◆ **Aim**: Extract every line of the listing below in which the string "center" appears, treating uppercase and lowercase letters as distinct.

* start *

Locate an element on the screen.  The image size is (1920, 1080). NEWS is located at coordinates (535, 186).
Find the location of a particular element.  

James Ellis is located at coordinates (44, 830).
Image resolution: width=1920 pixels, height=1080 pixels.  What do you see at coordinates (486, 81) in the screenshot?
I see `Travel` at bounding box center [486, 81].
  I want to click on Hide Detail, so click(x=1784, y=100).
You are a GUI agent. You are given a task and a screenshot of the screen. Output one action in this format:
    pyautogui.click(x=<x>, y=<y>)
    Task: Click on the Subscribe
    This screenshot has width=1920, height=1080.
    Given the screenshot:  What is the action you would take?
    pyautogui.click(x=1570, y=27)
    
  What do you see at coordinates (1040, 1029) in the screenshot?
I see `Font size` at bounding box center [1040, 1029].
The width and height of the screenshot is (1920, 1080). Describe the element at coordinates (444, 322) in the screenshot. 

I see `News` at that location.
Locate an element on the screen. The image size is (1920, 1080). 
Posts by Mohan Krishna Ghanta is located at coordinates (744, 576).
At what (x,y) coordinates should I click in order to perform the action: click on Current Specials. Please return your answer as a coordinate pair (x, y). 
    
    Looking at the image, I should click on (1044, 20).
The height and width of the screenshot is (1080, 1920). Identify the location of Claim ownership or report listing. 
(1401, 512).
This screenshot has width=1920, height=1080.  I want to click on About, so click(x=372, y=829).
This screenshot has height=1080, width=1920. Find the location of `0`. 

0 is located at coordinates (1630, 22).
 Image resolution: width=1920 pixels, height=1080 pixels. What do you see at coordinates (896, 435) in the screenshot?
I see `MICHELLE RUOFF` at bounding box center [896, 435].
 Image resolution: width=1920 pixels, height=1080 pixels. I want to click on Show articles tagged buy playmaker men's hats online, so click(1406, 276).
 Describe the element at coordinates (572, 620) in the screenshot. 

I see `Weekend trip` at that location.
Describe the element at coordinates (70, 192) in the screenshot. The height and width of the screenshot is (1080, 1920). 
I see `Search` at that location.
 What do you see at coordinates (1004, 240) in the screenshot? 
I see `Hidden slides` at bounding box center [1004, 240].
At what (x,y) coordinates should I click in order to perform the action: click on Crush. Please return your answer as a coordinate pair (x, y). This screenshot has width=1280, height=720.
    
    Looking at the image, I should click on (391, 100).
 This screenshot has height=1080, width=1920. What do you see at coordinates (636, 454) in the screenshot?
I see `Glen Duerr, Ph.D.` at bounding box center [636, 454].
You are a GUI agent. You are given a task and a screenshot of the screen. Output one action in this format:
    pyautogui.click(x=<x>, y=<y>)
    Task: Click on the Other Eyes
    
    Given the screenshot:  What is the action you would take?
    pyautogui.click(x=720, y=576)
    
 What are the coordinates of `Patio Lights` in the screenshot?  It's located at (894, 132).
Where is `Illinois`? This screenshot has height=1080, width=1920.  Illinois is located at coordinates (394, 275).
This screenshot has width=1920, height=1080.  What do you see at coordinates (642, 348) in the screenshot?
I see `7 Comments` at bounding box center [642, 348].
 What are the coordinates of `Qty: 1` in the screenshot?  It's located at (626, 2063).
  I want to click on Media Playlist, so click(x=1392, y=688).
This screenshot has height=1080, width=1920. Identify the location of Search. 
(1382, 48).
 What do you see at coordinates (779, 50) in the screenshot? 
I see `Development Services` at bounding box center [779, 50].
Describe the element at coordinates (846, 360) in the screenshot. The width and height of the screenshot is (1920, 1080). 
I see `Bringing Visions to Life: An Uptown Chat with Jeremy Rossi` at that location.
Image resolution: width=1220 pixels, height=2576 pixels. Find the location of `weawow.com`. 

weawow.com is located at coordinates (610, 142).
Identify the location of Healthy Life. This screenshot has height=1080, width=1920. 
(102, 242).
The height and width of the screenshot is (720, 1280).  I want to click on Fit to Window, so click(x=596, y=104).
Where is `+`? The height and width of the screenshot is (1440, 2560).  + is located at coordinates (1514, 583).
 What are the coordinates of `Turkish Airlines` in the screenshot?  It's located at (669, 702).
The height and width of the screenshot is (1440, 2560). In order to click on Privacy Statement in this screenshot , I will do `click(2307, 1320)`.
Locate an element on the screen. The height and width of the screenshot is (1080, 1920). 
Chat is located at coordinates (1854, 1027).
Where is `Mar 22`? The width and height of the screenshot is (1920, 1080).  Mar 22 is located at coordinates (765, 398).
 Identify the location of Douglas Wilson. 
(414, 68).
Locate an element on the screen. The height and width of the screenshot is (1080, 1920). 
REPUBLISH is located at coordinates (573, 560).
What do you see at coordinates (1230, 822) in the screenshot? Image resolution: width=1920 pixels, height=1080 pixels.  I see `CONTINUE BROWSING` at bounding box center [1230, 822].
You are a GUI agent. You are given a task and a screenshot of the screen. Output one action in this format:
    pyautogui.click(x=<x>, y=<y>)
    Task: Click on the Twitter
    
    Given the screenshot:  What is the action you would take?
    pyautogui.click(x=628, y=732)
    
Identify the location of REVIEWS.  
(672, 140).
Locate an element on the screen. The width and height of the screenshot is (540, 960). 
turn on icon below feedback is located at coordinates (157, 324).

* end *

◆ **Result of the task**:
I see `Travel` at bounding box center [486, 81].
I see `Font size` at bounding box center [1040, 1029].
I see `MICHELLE RUOFF` at bounding box center [896, 435].
I see `Hidden slides` at bounding box center [1004, 240].
I see `Glen Duerr, Ph.D.` at bounding box center [636, 454].
I see `7 Comments` at bounding box center [642, 348].
I see `Development Services` at bounding box center [779, 50].
What do you see at coordinates (1230, 822) in the screenshot? Image resolution: width=1920 pixels, height=1080 pixels.  I see `CONTINUE BROWSING` at bounding box center [1230, 822].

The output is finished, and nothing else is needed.